Material for this exercise:
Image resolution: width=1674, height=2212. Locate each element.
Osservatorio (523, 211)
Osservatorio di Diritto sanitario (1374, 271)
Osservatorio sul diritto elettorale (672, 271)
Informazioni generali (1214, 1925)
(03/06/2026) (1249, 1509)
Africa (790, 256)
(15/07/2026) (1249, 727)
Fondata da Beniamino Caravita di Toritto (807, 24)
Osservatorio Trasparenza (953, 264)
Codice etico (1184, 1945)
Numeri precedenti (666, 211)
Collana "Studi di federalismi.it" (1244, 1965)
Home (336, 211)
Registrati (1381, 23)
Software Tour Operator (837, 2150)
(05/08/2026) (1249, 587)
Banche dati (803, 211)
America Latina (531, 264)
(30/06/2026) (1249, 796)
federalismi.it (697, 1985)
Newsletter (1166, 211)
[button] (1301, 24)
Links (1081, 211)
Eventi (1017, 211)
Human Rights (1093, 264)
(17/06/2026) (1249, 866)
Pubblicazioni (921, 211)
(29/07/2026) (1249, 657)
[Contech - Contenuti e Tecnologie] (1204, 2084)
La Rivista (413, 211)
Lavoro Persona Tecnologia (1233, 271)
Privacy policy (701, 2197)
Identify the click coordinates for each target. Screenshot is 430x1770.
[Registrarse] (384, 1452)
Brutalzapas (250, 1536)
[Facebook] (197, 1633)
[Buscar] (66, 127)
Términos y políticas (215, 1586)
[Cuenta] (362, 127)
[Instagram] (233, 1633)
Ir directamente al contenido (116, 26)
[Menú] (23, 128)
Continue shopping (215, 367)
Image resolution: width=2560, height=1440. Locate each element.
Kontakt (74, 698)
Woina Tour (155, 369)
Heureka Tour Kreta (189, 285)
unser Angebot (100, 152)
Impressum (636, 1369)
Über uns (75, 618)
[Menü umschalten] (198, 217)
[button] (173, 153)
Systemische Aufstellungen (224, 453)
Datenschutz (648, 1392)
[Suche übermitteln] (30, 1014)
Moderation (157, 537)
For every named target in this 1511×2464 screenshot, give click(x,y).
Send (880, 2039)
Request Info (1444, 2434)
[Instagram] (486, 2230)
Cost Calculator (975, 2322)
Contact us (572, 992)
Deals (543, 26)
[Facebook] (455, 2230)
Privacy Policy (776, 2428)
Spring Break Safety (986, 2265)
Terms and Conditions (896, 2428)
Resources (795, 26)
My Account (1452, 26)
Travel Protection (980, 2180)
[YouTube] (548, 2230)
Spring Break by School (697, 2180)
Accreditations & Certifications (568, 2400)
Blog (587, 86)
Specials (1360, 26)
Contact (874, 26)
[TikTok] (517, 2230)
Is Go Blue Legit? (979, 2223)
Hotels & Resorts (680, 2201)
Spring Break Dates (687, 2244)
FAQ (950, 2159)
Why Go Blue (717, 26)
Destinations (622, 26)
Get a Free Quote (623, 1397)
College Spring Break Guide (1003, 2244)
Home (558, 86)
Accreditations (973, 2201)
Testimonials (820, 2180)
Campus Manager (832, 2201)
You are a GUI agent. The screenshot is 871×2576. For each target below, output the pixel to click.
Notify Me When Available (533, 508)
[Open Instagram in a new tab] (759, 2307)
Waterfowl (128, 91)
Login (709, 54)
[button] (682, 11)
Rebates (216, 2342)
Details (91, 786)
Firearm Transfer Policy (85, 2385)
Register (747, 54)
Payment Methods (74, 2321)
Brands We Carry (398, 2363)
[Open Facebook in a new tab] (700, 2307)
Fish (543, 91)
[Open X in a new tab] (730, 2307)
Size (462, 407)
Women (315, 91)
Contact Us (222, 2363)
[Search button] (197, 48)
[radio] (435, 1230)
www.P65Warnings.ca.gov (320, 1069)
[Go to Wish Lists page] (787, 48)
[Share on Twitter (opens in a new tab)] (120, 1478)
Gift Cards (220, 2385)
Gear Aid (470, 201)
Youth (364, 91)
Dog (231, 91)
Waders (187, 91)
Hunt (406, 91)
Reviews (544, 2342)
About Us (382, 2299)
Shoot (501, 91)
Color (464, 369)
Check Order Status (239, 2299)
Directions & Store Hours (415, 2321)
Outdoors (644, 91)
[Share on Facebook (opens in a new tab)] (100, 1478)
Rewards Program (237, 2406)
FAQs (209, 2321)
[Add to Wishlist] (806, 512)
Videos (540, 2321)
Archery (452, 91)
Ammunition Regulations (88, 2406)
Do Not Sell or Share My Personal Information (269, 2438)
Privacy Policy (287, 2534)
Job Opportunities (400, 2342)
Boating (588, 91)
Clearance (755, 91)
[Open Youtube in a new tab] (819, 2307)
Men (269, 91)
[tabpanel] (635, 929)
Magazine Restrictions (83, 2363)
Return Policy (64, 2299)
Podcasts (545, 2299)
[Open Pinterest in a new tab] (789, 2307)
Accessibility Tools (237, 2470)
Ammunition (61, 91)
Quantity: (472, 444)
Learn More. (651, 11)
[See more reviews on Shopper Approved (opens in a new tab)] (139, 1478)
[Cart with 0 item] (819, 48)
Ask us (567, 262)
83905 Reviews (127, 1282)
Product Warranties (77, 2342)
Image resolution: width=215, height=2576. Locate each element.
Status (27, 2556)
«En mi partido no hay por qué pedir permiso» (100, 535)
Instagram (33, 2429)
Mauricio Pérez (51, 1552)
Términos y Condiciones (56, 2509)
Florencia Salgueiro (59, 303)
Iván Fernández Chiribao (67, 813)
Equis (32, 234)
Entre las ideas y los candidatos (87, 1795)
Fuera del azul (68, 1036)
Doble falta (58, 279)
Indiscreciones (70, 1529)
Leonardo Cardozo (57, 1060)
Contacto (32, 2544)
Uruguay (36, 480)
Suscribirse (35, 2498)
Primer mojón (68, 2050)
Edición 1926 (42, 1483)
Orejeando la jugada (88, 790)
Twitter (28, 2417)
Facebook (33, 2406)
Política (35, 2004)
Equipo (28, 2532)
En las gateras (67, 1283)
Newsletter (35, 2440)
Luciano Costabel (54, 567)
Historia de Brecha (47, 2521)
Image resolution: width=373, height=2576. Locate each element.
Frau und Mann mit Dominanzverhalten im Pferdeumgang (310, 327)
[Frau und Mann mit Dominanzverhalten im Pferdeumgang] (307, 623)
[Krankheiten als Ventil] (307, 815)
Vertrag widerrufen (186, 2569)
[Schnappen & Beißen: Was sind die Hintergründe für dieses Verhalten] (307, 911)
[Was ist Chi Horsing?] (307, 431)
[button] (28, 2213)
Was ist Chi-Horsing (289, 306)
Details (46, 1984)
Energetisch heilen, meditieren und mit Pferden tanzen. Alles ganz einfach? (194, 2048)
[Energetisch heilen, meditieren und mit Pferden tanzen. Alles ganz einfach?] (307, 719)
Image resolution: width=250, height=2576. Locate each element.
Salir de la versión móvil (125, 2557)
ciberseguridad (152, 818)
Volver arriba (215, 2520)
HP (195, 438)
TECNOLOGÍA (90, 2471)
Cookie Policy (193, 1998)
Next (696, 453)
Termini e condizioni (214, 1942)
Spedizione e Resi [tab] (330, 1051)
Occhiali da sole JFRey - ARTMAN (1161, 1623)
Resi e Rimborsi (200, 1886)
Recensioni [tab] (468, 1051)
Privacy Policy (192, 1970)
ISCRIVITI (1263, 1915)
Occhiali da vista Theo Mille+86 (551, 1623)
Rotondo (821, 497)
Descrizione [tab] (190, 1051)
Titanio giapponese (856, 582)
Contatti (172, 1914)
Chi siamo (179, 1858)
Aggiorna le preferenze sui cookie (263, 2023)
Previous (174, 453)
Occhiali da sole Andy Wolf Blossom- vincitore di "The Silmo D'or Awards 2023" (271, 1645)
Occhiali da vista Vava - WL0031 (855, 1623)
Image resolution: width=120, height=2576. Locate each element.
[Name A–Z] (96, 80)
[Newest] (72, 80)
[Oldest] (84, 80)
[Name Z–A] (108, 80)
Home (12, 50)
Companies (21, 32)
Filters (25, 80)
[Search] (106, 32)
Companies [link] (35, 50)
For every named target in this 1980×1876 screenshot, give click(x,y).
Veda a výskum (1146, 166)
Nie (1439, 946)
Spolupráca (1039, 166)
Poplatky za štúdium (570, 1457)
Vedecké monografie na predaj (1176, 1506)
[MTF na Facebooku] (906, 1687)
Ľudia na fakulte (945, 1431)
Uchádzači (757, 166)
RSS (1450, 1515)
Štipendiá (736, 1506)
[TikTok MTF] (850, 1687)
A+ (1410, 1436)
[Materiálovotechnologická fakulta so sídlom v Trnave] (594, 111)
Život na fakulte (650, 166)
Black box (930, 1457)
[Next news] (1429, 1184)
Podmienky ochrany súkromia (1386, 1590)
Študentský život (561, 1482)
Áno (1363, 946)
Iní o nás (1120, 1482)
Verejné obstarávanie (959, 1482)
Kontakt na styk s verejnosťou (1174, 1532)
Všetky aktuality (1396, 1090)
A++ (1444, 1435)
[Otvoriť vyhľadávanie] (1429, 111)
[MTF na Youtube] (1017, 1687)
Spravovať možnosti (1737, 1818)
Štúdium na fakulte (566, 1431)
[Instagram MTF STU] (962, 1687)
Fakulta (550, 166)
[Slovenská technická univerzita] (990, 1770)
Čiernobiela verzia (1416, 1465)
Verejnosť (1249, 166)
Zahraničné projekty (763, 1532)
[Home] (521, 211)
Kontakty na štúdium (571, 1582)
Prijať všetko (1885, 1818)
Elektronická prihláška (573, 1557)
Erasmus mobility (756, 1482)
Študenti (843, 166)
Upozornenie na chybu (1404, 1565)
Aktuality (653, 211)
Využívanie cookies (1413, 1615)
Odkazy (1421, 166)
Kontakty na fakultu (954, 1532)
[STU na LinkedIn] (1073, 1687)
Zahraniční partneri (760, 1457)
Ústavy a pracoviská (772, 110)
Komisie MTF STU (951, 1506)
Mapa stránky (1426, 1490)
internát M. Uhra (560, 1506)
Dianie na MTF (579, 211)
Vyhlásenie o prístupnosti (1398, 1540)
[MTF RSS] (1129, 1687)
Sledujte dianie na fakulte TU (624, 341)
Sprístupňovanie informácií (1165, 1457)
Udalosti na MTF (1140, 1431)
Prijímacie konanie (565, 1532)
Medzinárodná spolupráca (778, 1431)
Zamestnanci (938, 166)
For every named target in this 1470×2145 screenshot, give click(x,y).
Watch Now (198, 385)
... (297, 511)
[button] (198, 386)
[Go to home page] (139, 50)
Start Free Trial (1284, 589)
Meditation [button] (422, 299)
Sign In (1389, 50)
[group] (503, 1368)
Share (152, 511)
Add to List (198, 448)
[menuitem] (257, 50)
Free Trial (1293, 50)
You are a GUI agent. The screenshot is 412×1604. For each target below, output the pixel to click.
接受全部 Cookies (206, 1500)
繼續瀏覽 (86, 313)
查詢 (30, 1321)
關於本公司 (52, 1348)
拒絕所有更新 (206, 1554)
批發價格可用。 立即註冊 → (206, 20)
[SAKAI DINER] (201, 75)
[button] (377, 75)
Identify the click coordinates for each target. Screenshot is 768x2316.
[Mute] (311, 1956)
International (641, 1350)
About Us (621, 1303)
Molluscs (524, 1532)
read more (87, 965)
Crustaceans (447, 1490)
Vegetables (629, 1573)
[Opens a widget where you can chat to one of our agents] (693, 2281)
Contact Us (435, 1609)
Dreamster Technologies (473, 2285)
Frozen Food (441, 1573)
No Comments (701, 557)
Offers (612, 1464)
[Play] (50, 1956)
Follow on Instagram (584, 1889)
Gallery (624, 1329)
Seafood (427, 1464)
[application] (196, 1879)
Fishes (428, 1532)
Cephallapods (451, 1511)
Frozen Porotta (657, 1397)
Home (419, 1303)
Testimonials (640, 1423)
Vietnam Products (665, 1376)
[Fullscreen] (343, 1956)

Exercise brief: The response must repeat exactly the lines from the top of the material through the line containing "[Contech - Contenuti", both included, with no other output.

Answer to the exercise:
Image resolution: width=1674, height=2212. Locate each element.
Osservatorio (523, 211)
Osservatorio di Diritto sanitario (1374, 271)
Osservatorio sul diritto elettorale (672, 271)
Informazioni generali (1214, 1925)
(03/06/2026) (1249, 1509)
Africa (790, 256)
(15/07/2026) (1249, 727)
Fondata da Beniamino Caravita di Toritto (807, 24)
Osservatorio Trasparenza (953, 264)
Codice etico (1184, 1945)
Numeri precedenti (666, 211)
Collana "Studi di federalismi.it" (1244, 1965)
Home (336, 211)
Registrati (1381, 23)
Software Tour Operator (837, 2150)
(05/08/2026) (1249, 587)
Banche dati (803, 211)
America Latina (531, 264)
(30/06/2026) (1249, 796)
federalismi.it (697, 1985)
Newsletter (1166, 211)
[button] (1301, 24)
Links (1081, 211)
Eventi (1017, 211)
Human Rights (1093, 264)
(17/06/2026) (1249, 866)
Pubblicazioni (921, 211)
(29/07/2026) (1249, 657)
[Contech - Contenuti e Tecnologie] (1204, 2084)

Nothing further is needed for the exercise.